INSTRUCTIONS FOR THE TASK:
Please quote exactly the lines below from the line containing "Image resolution: width=1254" to the line containing "Screen dimensions: 915x637", both lines included, and nothing else.

PROVIDED INFORMATION:
----------------------------------------

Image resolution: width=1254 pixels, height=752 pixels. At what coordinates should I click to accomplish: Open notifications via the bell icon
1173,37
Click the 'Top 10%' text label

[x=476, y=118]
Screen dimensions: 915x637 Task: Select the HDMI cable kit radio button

----------------------------------------

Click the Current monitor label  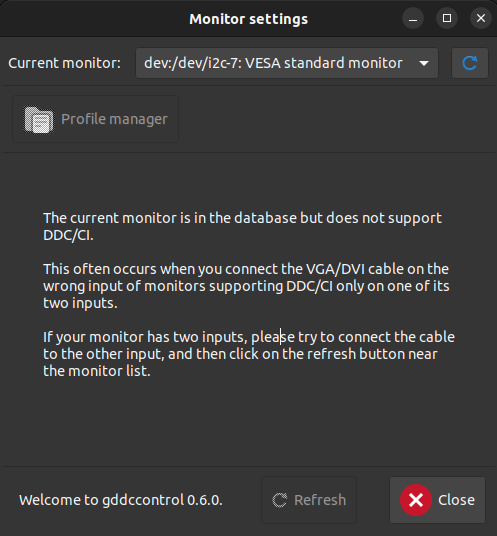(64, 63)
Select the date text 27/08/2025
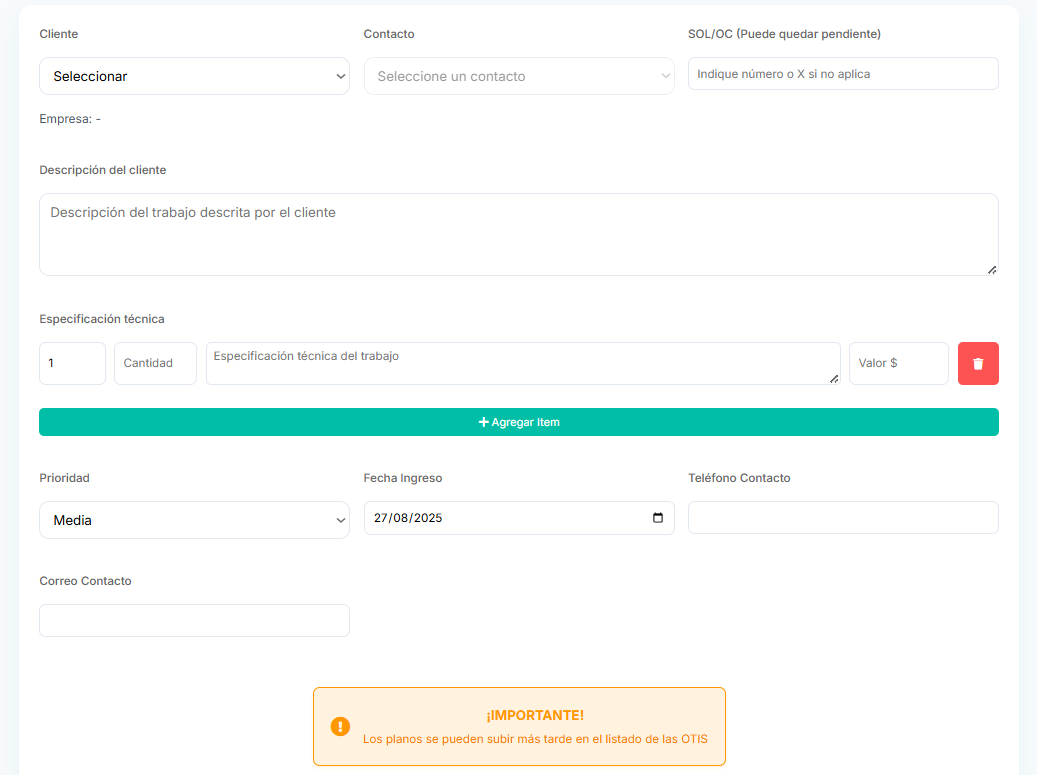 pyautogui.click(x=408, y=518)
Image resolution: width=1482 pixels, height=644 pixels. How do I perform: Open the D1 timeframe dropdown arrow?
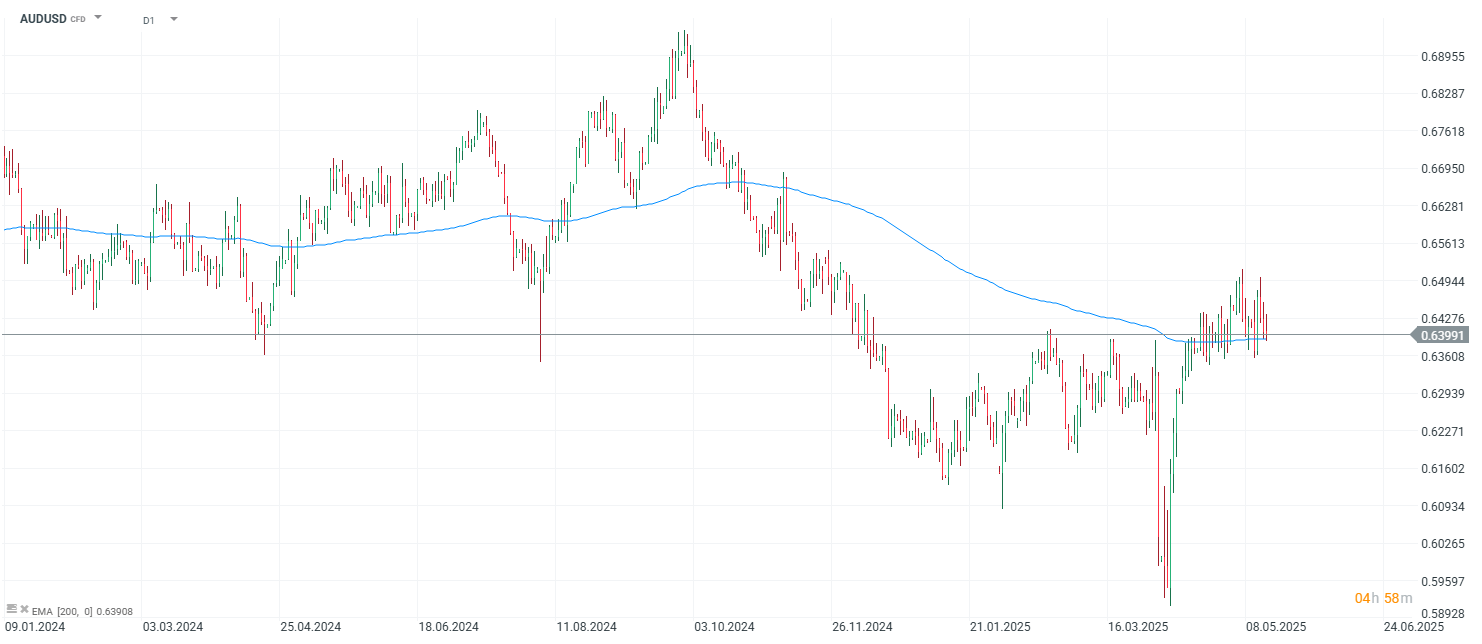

----------------------------------------

ANSWER TO THE EXERCISE:
Image resolution: width=1254 pixels, height=752 pixels. At what coordinates should I click to accomplish: Open notifications via the bell icon
1173,37
Click the 'Top 10%' text label

[x=476, y=118]
Screen dimensions: 915x637 Task: Select the HDMI cable kit radio button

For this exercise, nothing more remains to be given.